Будет недостаточно просто сказать, что Непростительные проклятия дают власть над другими, поскольку все заклинания в какой-то мере это делают, а книги Ролинг не хотят заставить нас думать, что колдовство, которые ученики Хогвартса используют друг на друге во время поединков (Петрификус Тоталус, Тарантелла и т д.), заведомо проблематично. Несомненно, заставить человека окаменеть или склеить человеку ноги — это тоже форма власти. Но власть, характеризующая Непростительные проклятия, — другого порядка. Это полная власть. Смерть — это явный случай полной власти, так что очевидно, как Аванда Кедавра соответствует этому критерию. То же и с заклинанием Империус. Этим заклинанием один человек порабощает другого, так что жертва становится просто инструментом и не является больше независимой личностью. А как насчет заклинания Круциатус? Оно тоже отвечает критерию. Как отмечали ряд философов, писавших об истязаниях, цель истязаний — разрушить личность истязуемого, иногда чтобы превратить его в инструмент, но всегда — чтобы забрать у него потенциально противостоящую силу. В таком случае власть действительно полная[56].
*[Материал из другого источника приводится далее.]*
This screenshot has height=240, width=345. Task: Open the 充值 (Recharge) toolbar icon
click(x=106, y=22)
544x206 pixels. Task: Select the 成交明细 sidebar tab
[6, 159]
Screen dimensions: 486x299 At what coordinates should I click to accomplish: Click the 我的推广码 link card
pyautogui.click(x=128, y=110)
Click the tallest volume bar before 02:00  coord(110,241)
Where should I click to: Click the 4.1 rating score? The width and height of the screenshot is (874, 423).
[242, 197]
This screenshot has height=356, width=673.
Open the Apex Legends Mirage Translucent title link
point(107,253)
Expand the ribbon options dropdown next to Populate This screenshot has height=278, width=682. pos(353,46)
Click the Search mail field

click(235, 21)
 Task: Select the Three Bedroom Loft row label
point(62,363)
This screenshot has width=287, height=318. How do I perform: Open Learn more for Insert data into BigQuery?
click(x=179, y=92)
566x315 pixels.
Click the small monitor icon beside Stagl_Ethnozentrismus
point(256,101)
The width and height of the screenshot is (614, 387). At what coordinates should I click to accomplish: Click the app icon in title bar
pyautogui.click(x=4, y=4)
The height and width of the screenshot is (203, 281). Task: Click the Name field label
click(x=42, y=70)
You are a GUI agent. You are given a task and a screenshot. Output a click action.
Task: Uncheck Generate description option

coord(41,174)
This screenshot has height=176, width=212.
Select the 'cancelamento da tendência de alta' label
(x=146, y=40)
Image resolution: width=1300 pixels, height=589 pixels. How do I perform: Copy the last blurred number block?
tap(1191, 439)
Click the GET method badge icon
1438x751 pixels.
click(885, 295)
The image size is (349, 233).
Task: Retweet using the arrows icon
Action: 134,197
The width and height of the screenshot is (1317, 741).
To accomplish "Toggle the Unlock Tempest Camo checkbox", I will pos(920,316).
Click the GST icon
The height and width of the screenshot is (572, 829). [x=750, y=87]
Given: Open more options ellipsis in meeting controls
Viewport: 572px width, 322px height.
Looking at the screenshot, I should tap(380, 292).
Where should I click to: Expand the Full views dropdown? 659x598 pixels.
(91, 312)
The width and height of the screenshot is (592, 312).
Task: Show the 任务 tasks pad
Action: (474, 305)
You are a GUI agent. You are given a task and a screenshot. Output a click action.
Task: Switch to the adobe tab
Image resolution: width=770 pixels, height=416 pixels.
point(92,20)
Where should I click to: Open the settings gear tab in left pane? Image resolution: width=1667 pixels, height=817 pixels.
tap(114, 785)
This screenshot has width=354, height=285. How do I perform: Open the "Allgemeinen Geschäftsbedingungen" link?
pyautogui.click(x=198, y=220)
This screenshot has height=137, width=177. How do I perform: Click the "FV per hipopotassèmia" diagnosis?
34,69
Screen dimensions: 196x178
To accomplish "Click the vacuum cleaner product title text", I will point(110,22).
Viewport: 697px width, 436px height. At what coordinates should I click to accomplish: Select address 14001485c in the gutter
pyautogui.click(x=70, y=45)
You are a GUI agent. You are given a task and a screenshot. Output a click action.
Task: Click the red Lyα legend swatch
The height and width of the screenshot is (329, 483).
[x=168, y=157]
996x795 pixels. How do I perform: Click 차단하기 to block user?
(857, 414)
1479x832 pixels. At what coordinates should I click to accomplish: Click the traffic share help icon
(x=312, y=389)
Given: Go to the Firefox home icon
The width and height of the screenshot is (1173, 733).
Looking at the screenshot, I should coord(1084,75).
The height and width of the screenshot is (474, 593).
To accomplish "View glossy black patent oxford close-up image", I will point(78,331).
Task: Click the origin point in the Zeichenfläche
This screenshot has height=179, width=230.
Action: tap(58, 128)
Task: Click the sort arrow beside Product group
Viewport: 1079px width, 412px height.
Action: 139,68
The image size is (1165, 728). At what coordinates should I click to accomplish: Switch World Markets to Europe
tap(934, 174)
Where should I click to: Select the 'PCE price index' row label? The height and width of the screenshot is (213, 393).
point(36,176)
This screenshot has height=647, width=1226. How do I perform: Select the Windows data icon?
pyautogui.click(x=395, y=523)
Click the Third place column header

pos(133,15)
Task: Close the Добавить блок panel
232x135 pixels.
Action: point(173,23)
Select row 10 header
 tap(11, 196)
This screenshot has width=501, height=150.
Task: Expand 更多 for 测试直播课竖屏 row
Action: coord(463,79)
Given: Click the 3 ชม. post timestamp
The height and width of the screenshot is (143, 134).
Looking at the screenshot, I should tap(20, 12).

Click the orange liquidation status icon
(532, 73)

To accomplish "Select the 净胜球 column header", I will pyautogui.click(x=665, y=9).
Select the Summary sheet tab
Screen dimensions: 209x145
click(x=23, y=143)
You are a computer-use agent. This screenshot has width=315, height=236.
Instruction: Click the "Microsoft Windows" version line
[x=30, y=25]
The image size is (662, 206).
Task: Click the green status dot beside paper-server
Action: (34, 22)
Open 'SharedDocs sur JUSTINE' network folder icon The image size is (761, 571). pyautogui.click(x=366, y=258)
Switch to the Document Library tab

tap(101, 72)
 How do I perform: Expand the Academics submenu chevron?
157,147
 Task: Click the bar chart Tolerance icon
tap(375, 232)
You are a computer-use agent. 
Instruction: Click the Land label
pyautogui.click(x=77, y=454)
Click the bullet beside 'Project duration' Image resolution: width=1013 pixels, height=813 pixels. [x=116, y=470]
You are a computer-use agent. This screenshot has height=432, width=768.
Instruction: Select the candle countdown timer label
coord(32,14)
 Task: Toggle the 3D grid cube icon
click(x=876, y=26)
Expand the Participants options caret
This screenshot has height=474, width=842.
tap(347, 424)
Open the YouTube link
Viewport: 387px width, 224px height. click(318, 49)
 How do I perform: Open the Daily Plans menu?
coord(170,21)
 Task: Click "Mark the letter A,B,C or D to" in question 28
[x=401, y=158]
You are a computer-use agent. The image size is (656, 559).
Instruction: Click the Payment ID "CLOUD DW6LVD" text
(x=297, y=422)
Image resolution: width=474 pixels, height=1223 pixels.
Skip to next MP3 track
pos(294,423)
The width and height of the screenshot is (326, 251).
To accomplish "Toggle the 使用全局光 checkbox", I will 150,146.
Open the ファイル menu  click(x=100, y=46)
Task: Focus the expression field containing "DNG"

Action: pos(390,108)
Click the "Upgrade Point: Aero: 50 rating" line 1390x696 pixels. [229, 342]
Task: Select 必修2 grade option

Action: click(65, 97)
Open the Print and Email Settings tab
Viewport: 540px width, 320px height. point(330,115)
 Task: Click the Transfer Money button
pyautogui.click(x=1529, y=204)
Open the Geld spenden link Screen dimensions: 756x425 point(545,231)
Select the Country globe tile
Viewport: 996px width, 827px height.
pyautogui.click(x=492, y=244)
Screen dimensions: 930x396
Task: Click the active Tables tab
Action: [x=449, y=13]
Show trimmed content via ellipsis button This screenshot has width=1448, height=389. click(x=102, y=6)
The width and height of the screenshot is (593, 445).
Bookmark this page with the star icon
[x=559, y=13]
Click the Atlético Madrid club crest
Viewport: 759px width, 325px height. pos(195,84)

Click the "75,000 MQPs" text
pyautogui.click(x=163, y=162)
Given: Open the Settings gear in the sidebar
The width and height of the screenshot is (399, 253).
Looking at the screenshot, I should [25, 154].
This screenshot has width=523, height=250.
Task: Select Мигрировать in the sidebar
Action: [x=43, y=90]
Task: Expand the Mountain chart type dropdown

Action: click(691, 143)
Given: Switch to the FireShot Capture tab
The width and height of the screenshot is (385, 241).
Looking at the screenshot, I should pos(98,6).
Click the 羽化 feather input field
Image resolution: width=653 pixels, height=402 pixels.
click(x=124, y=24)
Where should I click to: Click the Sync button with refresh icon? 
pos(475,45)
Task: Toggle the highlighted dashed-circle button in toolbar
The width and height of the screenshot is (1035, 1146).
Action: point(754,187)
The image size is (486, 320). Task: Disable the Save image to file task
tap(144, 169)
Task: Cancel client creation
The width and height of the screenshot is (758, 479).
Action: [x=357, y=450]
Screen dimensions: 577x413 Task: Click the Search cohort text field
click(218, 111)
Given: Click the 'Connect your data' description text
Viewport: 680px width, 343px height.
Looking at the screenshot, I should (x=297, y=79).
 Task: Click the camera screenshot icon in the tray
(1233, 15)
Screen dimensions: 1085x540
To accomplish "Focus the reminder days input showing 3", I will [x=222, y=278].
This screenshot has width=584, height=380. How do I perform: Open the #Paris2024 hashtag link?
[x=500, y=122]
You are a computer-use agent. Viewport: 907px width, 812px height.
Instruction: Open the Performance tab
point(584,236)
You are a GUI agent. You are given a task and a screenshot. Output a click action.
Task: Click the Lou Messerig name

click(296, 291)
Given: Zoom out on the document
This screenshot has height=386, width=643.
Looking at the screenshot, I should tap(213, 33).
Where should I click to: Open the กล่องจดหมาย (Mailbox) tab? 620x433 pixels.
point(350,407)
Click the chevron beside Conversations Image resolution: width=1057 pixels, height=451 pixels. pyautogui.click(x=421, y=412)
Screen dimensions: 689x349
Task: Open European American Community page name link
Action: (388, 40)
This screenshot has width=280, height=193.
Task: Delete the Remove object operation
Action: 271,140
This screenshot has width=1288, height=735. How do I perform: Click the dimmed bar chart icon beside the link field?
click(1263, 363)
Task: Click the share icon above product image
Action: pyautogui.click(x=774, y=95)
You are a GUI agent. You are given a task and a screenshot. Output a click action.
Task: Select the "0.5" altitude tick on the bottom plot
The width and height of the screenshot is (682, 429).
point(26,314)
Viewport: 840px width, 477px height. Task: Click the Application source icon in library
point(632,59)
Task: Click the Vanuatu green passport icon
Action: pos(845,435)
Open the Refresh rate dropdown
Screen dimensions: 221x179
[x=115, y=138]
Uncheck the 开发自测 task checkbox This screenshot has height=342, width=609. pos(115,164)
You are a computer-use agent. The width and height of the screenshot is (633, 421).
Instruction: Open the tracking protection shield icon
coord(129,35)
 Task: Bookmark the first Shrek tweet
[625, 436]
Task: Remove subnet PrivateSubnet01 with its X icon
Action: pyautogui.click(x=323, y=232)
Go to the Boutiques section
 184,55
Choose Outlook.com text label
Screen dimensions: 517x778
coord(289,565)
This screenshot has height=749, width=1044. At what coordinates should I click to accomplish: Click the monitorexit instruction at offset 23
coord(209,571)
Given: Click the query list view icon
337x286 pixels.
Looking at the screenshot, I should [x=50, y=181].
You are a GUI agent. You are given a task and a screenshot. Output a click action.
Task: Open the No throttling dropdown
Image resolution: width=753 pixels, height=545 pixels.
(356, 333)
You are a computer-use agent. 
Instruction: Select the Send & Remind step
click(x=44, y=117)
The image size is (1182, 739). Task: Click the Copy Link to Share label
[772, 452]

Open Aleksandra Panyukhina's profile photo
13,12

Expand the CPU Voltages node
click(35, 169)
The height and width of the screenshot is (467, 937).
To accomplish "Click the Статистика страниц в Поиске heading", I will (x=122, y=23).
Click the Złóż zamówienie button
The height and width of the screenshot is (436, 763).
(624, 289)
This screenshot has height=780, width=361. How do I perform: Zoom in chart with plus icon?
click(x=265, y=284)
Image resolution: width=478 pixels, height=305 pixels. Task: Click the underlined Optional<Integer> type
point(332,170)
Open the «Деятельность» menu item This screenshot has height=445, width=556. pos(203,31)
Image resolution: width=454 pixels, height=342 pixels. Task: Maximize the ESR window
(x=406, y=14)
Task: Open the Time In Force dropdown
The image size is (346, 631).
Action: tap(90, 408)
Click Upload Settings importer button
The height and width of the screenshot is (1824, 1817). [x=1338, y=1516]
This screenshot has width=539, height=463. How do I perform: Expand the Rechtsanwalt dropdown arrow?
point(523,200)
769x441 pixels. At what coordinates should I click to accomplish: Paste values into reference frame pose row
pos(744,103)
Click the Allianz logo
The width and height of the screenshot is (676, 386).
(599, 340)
За любой попыткой свести этическую реальность к набору правил стоит одна или более практических целей, которым служит эта попытка. В мире Гарри обозначение лишь этих заклинаний как Непростительные проклятия, похоже, служит как нуждам закона, так и потребностям образования. Обозначение этих заклинаний как «непростительные» помогает обществу давать эффективные и, как правило, верные оценки в вопросах, кого посадить в тюрьму и чему учить детей. Но остается возможность применять иные заклинания для получения власти над другими, и остается возможность использовать власть массой иных, законных способов. Часто оказываются возможными двоякие толкования (а Дамблдор и Волан-де-Морт в этом спецы), как, например, в случае с памятливыми чарами. В книгах Ролинг Джилдерой Локхарт оценивается в целом как плохой человек за то, что он крадет славу, принадлежащую другим, забрав у этих других часть их самих — их память. Но Кингсли Шакльболт использует патентованные памятливые чары Локхарта против Мариэтты, подруги Чжоу Чанг, когда Мариэтта чуть было не разоблачила Защиту Гарри от Темных искусств, и, сделав это, Шакльболт удостаивается одобрения. Мы можем сказать, что в первом случае предполагаемая власть более полная, а во втором — менее. Но даже если таким образом можно объяснить, почему определенное использование памятливых чар будет оценено так, а не иначе, это объяснение никогда не зайдет столь далеко, чтобы создать полностью самодостаточный набор основополагающих правил. Правила — это почти всегда упрощение реальности, которую невозможно полностью разложить по полочкам.